28/Jul/2026
O monitoramento mais recente da Administração Nacional Oceânica e Atmosférica dos Estados Unidos (NOAA) indica fortalecimento do fenômeno El Niño no Oceano Pacífico equatorial, elevando a probabilidade de ocorrência de um evento de forte intensidade durante o segundo semestre de 2026. As projeções apontam 97% de probabilidade de manutenção do fenômeno até o início de 2027 e 81% de chance de que ele atinja intensidade classificada como muito forte entre outubro e dezembro de 2026. Os dados mostram que a temperatura da superfície do mar no Pacífico equatorial central e oriental apresentou anomalia semanal de 1,2°C acima da média histórica em julho, posicionando o atual episódio entre os mais intensos observados para esta época do ano desde o início da série histórica, em 1950.

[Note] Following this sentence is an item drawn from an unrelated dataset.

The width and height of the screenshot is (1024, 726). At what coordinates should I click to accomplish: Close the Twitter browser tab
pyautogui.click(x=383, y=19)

Para o Brasil, a intensificação do El Niño tende a provocar alterações expressivas na distribuição das chuvas e das temperaturas. Historicamente, o fenômeno está associado à redução das precipitações nas Regiões Norte e Nordeste, aumentando o risco de estiagens prolongadas, redução da vazão dos rios e impactos sobre o abastecimento hídrico. Em contrapartida, a Região Sul costuma registrar maior frequência de frentes frias, ciclones extratropicais e volumes elevados de chuva, elevando o risco de enchentes, alagamentos e prejuízos às atividades agropecuárias. No setor agrícola, os impactos tendem a variar conforme a região e a cultura.
A ocorrência de excesso de precipitações na Região Sul pode comprometer operações de campo, favorecer doenças fúngicas e reduzir a qualidade de grãos durante fases críticas de desenvolvimento e colheita. Nas regiões com déficit hídrico, a menor disponibilidade de água pode afetar o desenvolvimento das lavouras, reduzir a produtividade das pastagens e elevar os custos de produção pecuária. O cenário é potencializado pelo contexto de aquecimento global observado nos últimos anos. Com temperaturas médias mais elevadas do que em episódios anteriores de El Niño, os efeitos sobre a agricultura e a pecuária tendem a ser mais intensos, exigindo maior planejamento por parte dos produtores e o reforço das estratégias de manejo, monitoramento climático e mitigação de riscos ao longo do ciclo 2026/27. Fonte: NOAA. Adaptado por Cogo Inteligência em Agronegócio.